Pedro se fue apresuradamente con la princesa; y después de casarse y coronarse, la princesa, que ya era reina, un día le dijo:
“Pedro, el mago que me mantuvo cautivo de ti era Rank, y por eso eran tan altos los balcones. Cuando me viste en la playa alimentado por palomas, fue que debías conocer mi poder; en la orilla me acompañaban mensajeros alados, y en el mar navegaba a mi antojo”.
“¿Pero qué pasa con la paloma herida?” preguntó Pedro.
“Recuerda, Pedro, lo que me dijiste en el jardín”, respondió la princesa, “que preferirías matarme antes que hacerme un daño más grave.
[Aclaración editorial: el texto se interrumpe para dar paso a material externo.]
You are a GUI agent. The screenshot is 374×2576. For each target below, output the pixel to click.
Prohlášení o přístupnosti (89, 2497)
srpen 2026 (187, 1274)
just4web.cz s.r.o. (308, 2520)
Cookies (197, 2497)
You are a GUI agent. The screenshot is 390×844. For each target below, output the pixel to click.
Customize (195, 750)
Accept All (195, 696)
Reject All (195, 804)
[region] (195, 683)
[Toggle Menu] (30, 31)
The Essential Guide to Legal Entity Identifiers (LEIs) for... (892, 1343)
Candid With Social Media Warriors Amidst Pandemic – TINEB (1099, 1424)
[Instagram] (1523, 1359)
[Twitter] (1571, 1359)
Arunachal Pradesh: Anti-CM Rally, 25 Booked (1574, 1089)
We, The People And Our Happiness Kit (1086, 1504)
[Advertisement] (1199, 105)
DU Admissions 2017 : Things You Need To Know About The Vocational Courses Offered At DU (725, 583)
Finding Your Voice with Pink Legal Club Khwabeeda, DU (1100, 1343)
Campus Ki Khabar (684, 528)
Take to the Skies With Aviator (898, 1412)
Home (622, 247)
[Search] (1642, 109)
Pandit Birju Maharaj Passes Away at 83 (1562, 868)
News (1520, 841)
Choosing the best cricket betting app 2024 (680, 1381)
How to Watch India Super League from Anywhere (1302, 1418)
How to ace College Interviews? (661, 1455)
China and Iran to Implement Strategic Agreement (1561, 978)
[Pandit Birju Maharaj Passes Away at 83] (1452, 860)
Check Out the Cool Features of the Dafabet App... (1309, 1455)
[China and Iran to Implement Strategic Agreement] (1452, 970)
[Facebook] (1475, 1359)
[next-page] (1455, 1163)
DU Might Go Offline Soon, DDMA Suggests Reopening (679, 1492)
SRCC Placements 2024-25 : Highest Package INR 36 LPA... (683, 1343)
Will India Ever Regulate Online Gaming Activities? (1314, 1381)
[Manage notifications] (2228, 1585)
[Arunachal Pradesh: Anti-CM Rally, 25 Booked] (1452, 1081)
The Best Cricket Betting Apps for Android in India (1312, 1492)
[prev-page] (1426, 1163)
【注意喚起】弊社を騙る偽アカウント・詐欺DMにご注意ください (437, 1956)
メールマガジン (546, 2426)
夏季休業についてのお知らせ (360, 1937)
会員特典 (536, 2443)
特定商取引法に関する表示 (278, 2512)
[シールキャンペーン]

Esa pobre paloma con el ala rota no tenía más esperanzas de elevarse que una mujer herida para mezclarse con sus antiguos compañeros.
“¿Y qué pasa con las siete esposas que estaban esperando afuera y que tanto asustaron al viejo mago Rank?” -continuó Pedro-.
«Son los siete pecados capitales, que cada uno tendría una lengua para sí, y sin embargo, sin lenguas son suficientes para asustar a Rank», respondió la princesa.
“¿Y quién soy yo entonces”, preguntó Pedro, “para ser tan exaltado ahora?”
“Tú eres el hombre sabio que se esforzó por hacer lo mejor que pudo, pero trató de no exaltarse por encima de su posición”, respondió dulcemente la princesa.
“De modo que el mago Rank, de mala gana, ha elevado al trono al pobre pescador”, susurró Pedro.
«No solo el rango, sino mucho más tu propio valor».
Cuento popular español, recopilado por Charles Sellers (1847-1904)
Charles Sellers (1847-1904). Escritor de importante familia portuguesa, que recopiló y adaptó cuentos populares españoles y portugueses.